Put everything in the listing from the line containing "Image resolution: width=375, height=2446." down to the line containing "[button] (266, 1438)" into a Markdown table with two columns: Number, holding a running row number, and Text, holding the line itself. Skip any blank lines.

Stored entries
+===+

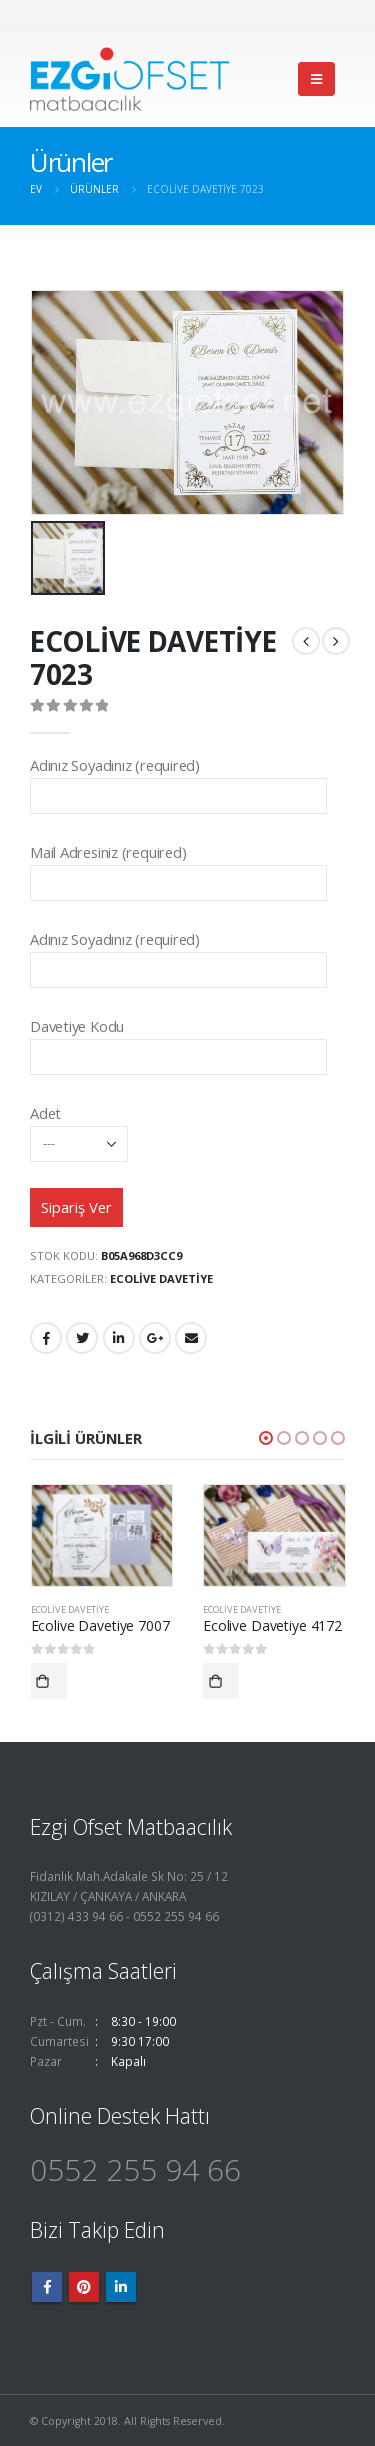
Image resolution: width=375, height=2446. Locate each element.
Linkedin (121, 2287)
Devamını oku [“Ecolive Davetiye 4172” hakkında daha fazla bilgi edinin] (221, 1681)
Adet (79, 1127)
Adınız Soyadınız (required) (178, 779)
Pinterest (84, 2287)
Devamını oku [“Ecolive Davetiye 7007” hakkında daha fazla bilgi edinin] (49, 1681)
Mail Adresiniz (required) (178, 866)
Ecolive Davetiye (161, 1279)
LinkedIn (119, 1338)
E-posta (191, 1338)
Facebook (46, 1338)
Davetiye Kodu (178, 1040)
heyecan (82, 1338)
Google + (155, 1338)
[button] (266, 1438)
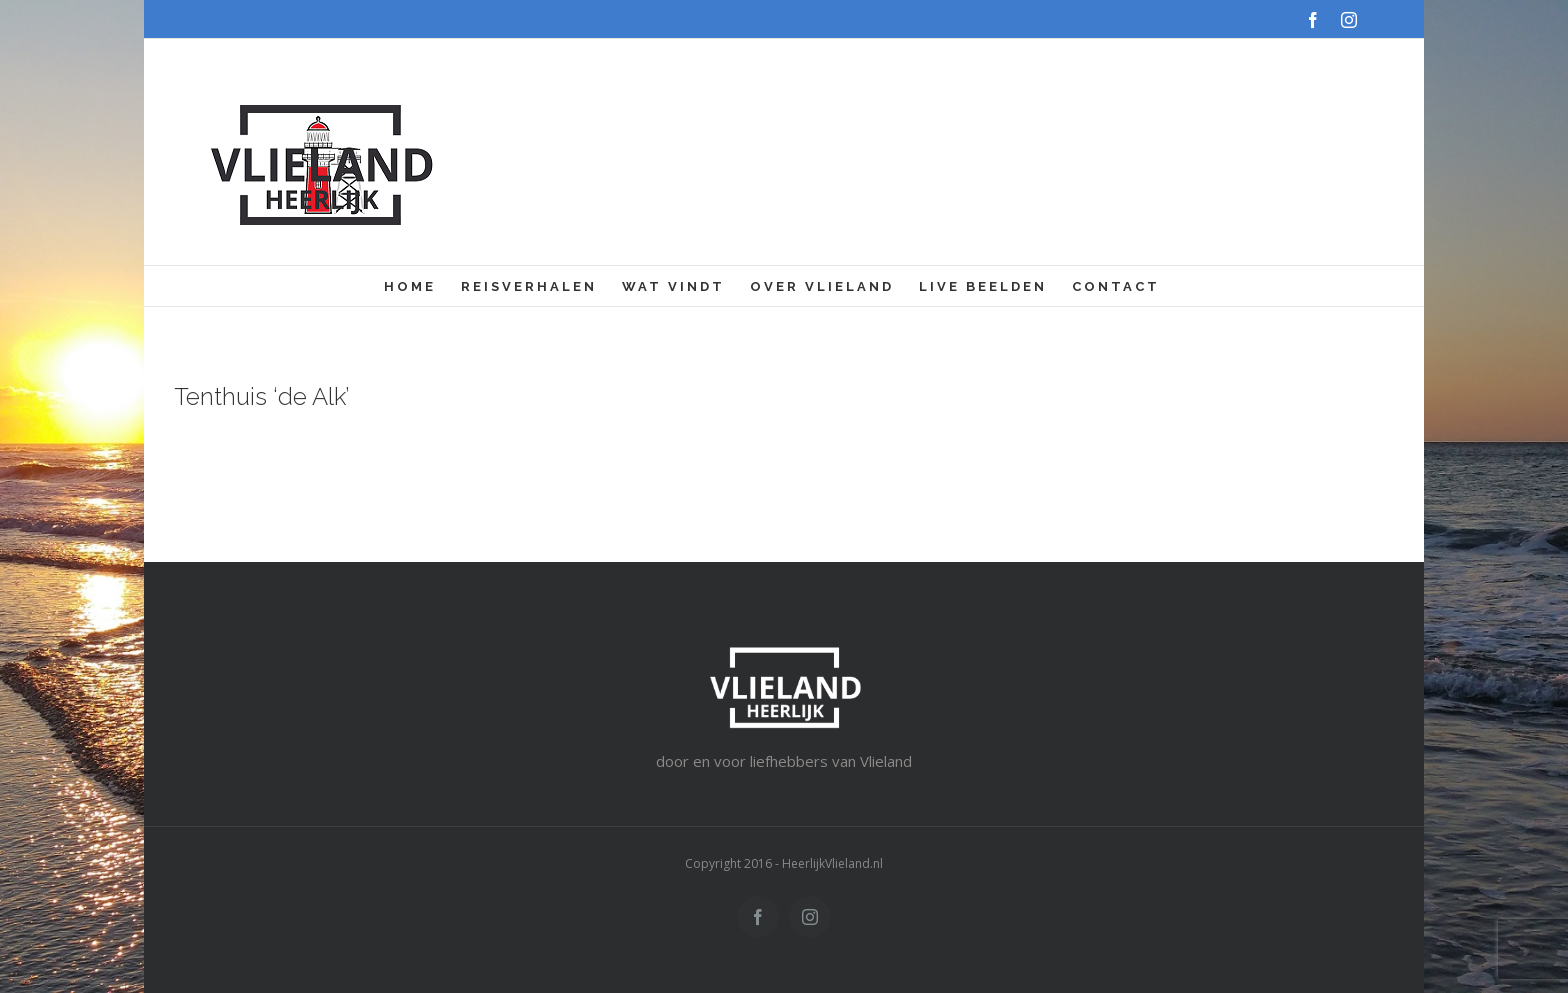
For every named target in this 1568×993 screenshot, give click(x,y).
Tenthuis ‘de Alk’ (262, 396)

+===+

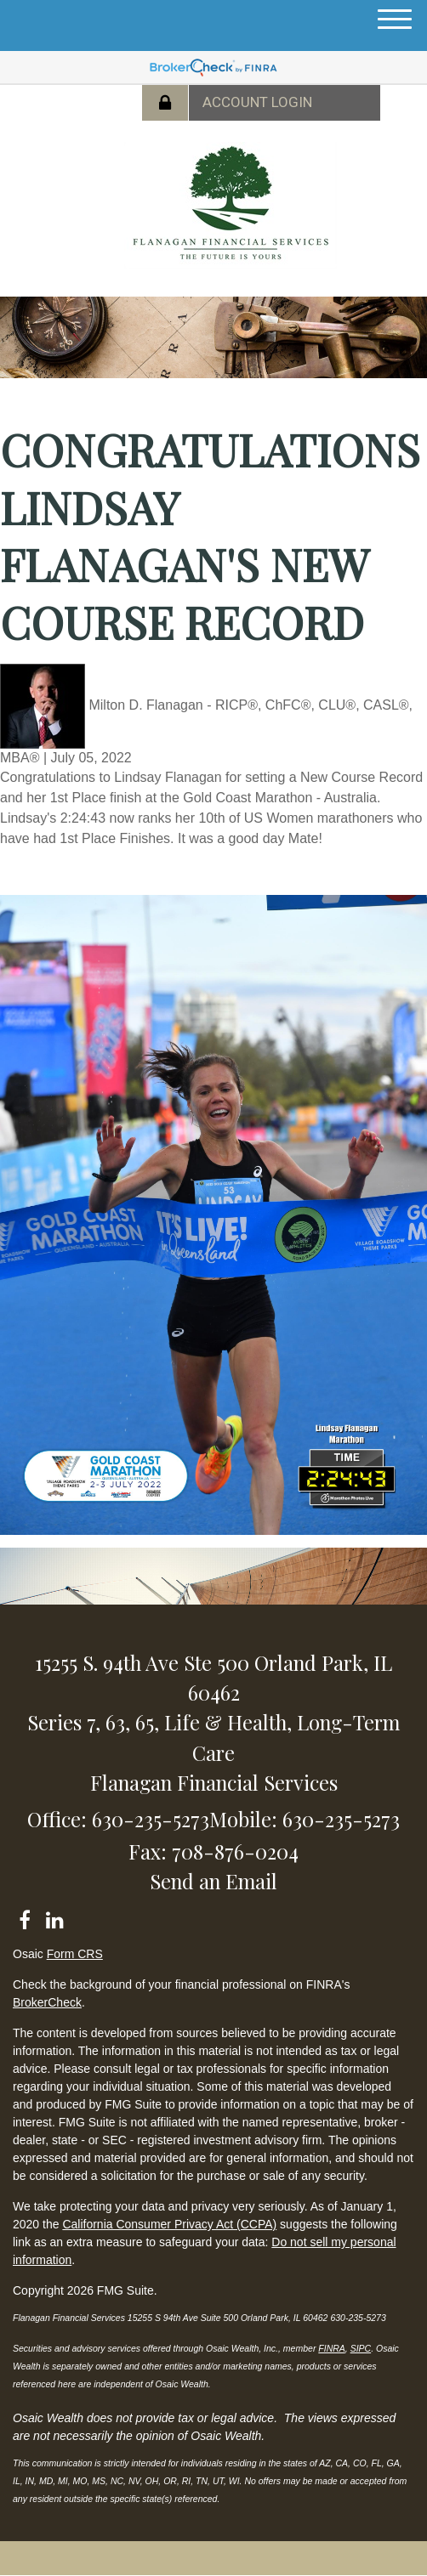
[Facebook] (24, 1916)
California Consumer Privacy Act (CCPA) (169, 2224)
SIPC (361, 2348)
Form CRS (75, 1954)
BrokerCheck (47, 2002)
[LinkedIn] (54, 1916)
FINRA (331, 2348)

+===+

ANSWER TO THIS EXERCISE:
| Number | Text |
|---|---|
| 1 | Image resolution: width=375, height=2446. Locate each element. |
| 2 | Linkedin (121, 2287) |
| 3 | Devamını oku [“Ecolive Davetiye 4172” hakkında daha fazla bilgi edinin] (221, 1681) |
| 4 | Adet (79, 1127) |
| 5 | Adınız Soyadınız (required) (178, 779) |
| 6 | Pinterest (84, 2287) |
| 7 | Devamını oku [“Ecolive Davetiye 7007” hakkında daha fazla bilgi edinin] (49, 1681) |
| 8 | Mail Adresiniz (required) (178, 866) |
| 9 | Ecolive Davetiye (161, 1279) |
| 10 | LinkedIn (119, 1338) |
| 11 | E-posta (191, 1338) |
| 12 | Facebook (46, 1338) |
| 13 | Davetiye Kodu (178, 1040) |
| 14 | heyecan (82, 1338) |
| 15 | Google + (155, 1338) |
| 16 | [button] (266, 1438) |